Regarding SRA, linear regression models revealed that the corresponding score in EE increased by β=.314±.150, p=.041, when the Likert value of the MD-thesis supervisor’s content-related support was increased by one point. Additionally, the form of the MD-thesis (experimental, clinical, empirical, statistical, or literature review) was associated with EE, with experimental and clinical design being positively related to EE skills, β=-.380±.154, p=.016, R2=.187, F(1,59)=4.353, p=.041. DC was higher when participants indicated to have already worked in research, β=3.355±1.229, p=.008, R2=.314 F(1,68)=7.448, p=.008.


4. Discussion

4.1. Research question 1: Statistical literacy and SRA skills

We found average statistical literacy of physicians (59%), a rather high-level EE score (77%) and a medium-level DC score (62%). SL did not predict the SRA skills of physicians.

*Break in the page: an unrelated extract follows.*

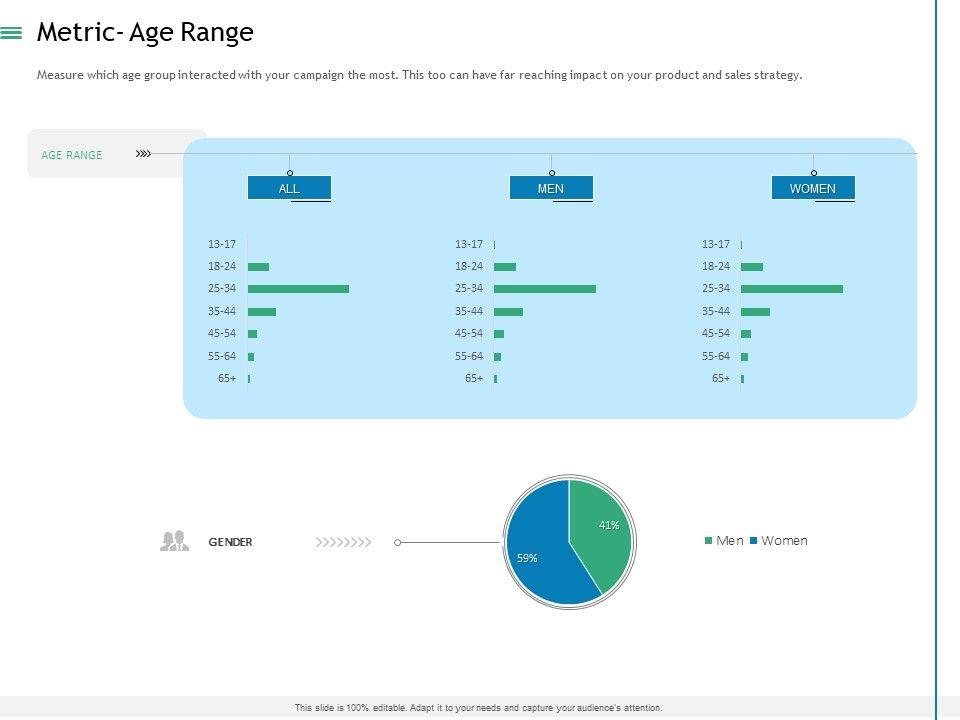Viewport: 960px width, 720px height.
Task: Select the WOMEN tab label
Action: pos(812,188)
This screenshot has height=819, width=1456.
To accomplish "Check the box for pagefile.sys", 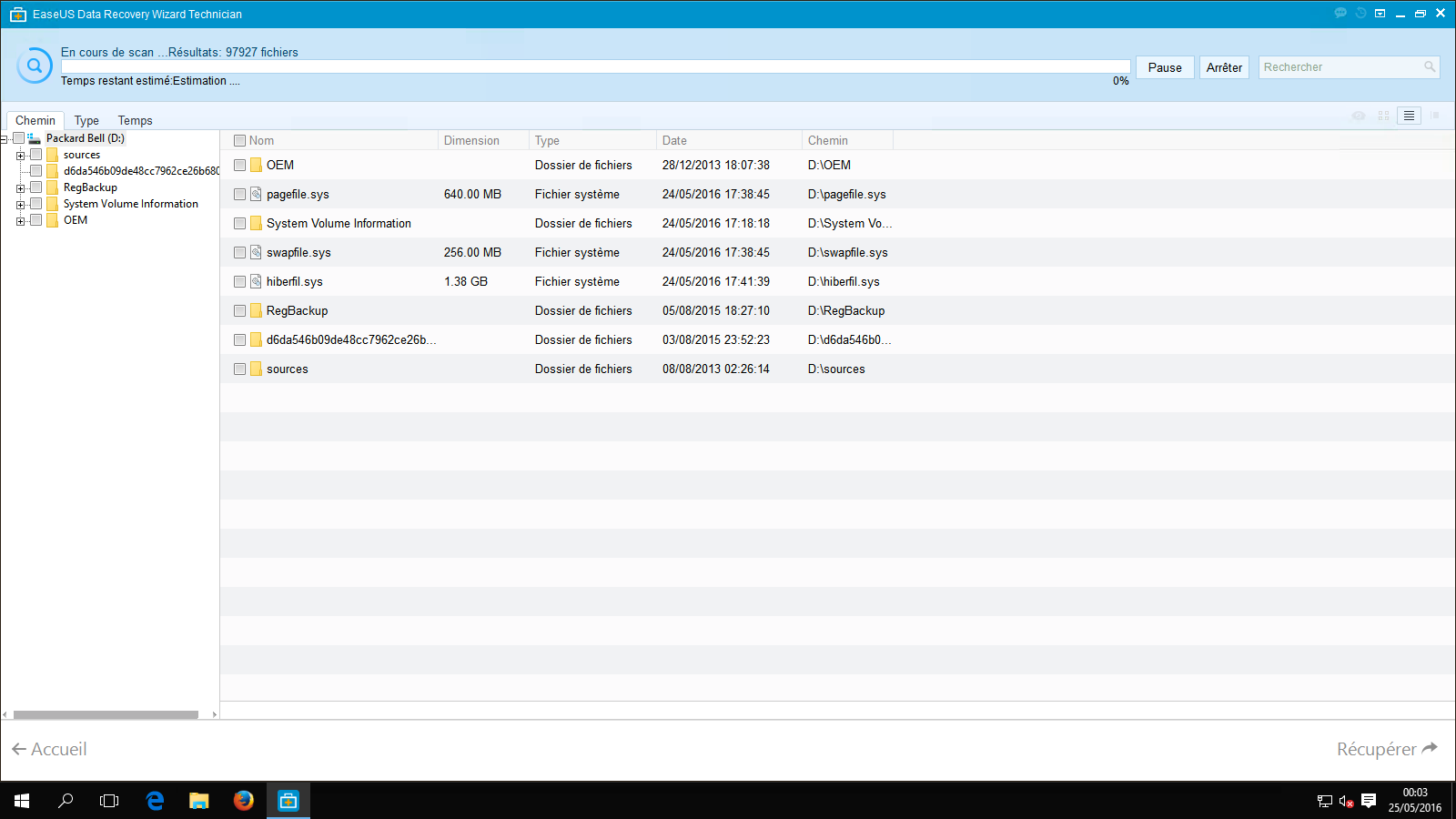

Due to the focus on SL rather than the combination of basic numeracy and SL [27], our test instrument discriminated well, and we did not find any ceiling effects as observed in other educated samples [7], [35]. A comparison to other studies assessing SL of physicians is not easily done as every test covers a different range of SL. Schmidt et al. (2017) focused on knowledge of 18 different statistical tests among pathologists and observed a rather low level of SL [36]. Anderson et al. (2014) did not create an overall score but distinguished between fact, concept, and relation questions and found altering levels of SL [7]. A study with Greek residents also concentrated on knowledge questions and reported a rather low SL [26]. The EE and DC scores of German medical students we had previously examined with a similar instrument [27] were almost on the same level as the physicians’ scores in the present study. Riegelman and Hoveland (2012) found that residents struggled when critical reflection upon research was required [37], whereas the physicians in our study showed medium to high levels of SRA skills.

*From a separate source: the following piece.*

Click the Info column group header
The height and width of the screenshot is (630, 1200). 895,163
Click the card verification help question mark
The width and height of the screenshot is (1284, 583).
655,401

EE and SL scores were not correlated. DC and SL were inversely correlated. In contextual frameworks, SL has been regarded as a prerequisite for SRA [38] and in a Dutch community-based study, more numerate participants showed enhanced performance in SRA due to increased evaluation of pros and cons in decision-making and evaluation of judgments [39]. As evidence has not been predominantly presented in numerical or statistical terms, the missing link of EE and SL was expected, but the antithetical relationship of DC and SL was not. Future research could incorporate statistical information in decision scenarios in order to further analyze this connection in practicing physicians.

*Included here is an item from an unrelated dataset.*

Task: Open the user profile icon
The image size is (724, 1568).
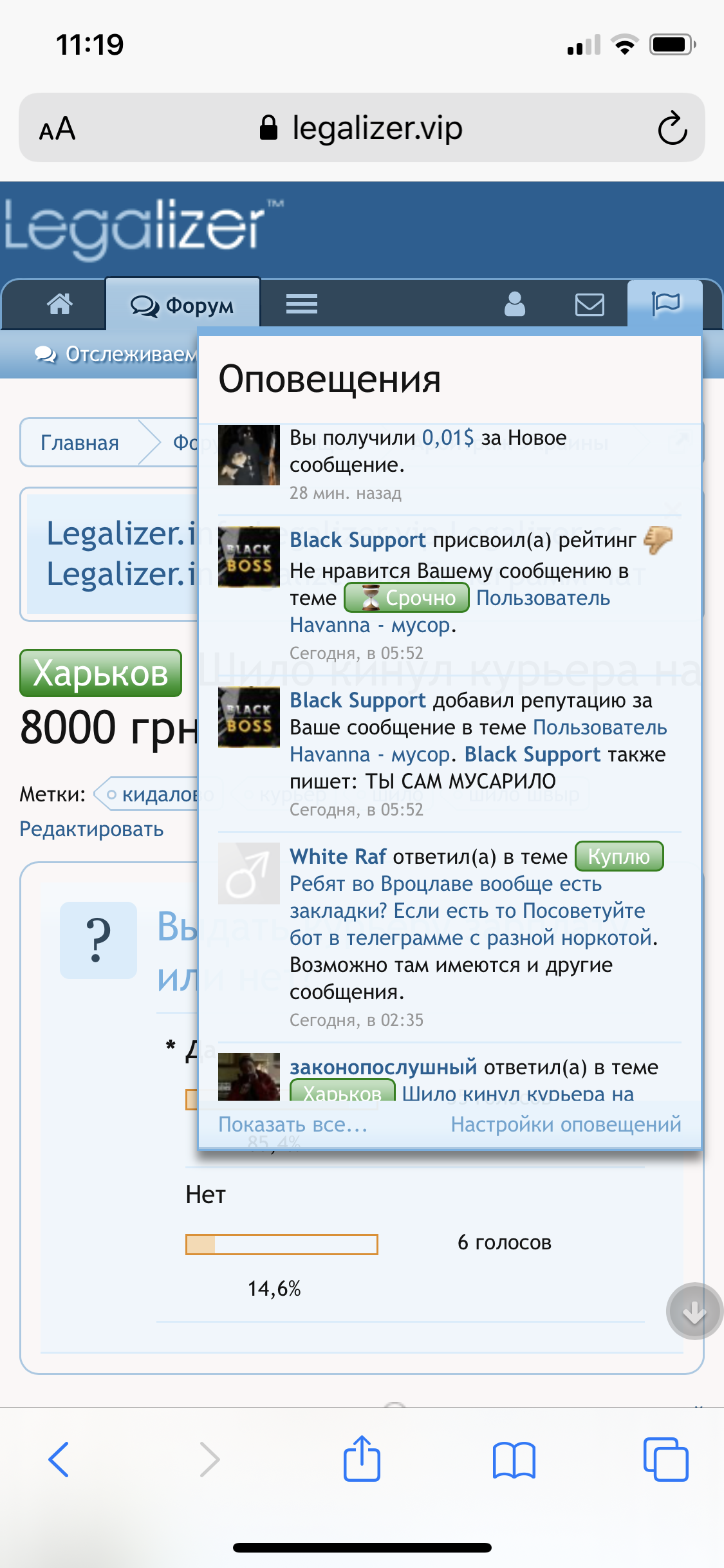Action: pos(515,304)
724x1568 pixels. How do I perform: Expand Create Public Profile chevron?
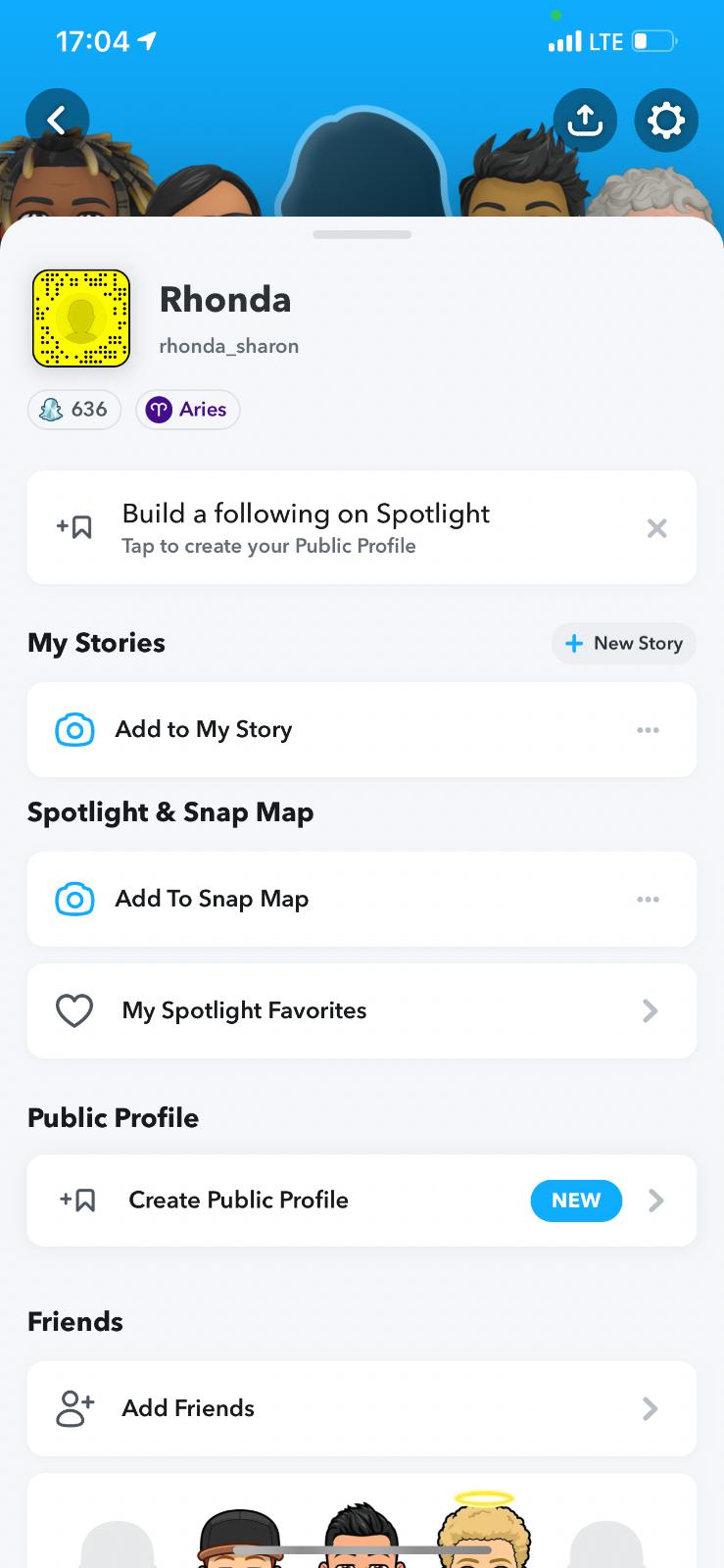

4.2. Research question 2: Education and skills development

We explored how, where, and when physicians developed SL and SRA skills. They indicated to have acquired scientific skills mostly in an autodidactic manner, in higher education outside of their medical study program, or in extracurricular activities.

Better SL was associated with the fostering of critical scrutiny of study results during the time spent working on the MD-thesis, in research or having worked in research, the number of publications, and the type of authorship. Our findings are in line with Schmidt et al. (2017), who found that having an advanced degree other than MD or statistic courses were positively associated with SL. A study with physicians, residents, and final year medical students in Thailand showed – not surprisingly – that having recently completed a statistical workshop led to higher SL scores [40]. However, additional courses are often hard to integrate in medical training. A study showed that 37% of American Ob-Gyn residents do not receive formal training [16], while another study with neurology residents observed a lack of acceptance for interventions on SL [41].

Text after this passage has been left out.